Sunday, November 9, 2008

Using wifi? Don't use WEP, careful with WPA!

If you use wi-fi at home for your computer or other wireless-enabled device, you probably have a router providing you with that signal. You also probably have a password to secure your router and prevent other people from getting into your access point and using your connection. You may be safe from casual bandwidth-stealers, but anyone who has a few minutes of spare time and the appropriate program installed can bypass your supposed security in mere moments. Then they can use your connection. It can be as innocuous as borrowing your wifi to check their mail, but it's likely that if they are sneaky and clever enough to get in in the first place, they probably have more malicious intentions for your network.

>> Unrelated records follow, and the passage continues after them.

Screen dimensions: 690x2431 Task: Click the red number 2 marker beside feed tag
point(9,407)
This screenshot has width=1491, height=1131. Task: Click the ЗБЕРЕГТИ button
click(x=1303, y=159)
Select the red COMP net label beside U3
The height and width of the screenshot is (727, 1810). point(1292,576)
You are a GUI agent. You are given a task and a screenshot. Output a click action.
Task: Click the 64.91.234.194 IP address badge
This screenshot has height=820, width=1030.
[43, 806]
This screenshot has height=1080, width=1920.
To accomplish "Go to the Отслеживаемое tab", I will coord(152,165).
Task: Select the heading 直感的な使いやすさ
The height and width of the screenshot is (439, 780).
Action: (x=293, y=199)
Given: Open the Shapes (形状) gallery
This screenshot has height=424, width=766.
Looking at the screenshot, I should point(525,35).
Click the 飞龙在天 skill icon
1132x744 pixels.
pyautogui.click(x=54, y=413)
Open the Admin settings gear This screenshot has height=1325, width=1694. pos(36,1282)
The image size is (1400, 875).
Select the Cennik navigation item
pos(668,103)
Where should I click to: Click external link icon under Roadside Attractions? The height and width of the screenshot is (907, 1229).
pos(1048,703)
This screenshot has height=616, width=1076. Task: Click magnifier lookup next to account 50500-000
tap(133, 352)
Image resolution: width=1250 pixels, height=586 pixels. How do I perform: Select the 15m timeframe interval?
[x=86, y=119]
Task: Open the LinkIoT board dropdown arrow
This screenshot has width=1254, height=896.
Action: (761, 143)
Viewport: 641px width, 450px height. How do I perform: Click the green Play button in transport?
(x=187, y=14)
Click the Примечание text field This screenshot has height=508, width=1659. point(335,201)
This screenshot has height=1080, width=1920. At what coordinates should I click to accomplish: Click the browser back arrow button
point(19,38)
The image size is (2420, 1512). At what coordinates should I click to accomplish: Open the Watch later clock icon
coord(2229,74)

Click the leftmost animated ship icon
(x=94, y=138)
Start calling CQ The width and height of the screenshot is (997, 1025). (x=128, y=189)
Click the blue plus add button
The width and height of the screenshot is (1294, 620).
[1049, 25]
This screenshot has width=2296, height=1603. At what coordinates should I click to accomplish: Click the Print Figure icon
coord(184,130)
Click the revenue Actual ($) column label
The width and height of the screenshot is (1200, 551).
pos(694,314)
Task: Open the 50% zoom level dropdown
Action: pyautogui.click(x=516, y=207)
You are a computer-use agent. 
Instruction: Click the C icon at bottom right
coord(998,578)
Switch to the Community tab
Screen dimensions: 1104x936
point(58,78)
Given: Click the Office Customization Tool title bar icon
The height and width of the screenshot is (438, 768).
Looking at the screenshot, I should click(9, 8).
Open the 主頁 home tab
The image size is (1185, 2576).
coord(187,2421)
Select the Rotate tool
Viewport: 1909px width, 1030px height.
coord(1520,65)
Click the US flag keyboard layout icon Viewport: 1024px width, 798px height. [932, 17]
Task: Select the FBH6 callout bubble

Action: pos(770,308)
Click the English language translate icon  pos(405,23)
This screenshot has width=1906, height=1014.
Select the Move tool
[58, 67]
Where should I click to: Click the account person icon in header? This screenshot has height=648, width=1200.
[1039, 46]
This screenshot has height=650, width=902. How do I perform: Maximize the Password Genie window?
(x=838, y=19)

For those who don't want to know the details, just at least read this part. Whether you're tech-savvy or not, you need to pay attention because this affects you. Whoever is in charge of the network at your house or apartment must make the appropriate changes to your settings. Instructions for configuring your router vary between makes and models, so check your particular one and look online for instructions. Generally, though, your router can be accessed through any web browser (Safari, Firefox, Internet Explorer (shudder!)) at the address or some variation. You're on your own for the login and password.

The bottom line is that you want to get to the "Wireless" settings and change your security to "WPA2-PSK" if it's available. This is the most secure, and is (as yet) not susceptible to easy cracking. You may have to reconfigure your wireless devices as well, but it's for your own good.

Why? Well, WEP, which is what people most commonly use, was, frighteningly, NOT created by security experts. Those who designed it took a great security method and implemented it incorrectly, so it's never been secure. The method it uses relies on randomness to prevent bad guys from guessing the password. But the way WEP is implemented, there are occasional repetitions, and with repetitions come patterns. And with enough patterns and enough data to go by, the bad guys can solve the "puzzle" easily. It needs to be completely random, with no repetition!

I'm not too sure why WPA isn't safe anymore, but it's apparently been cracked in the past week or so.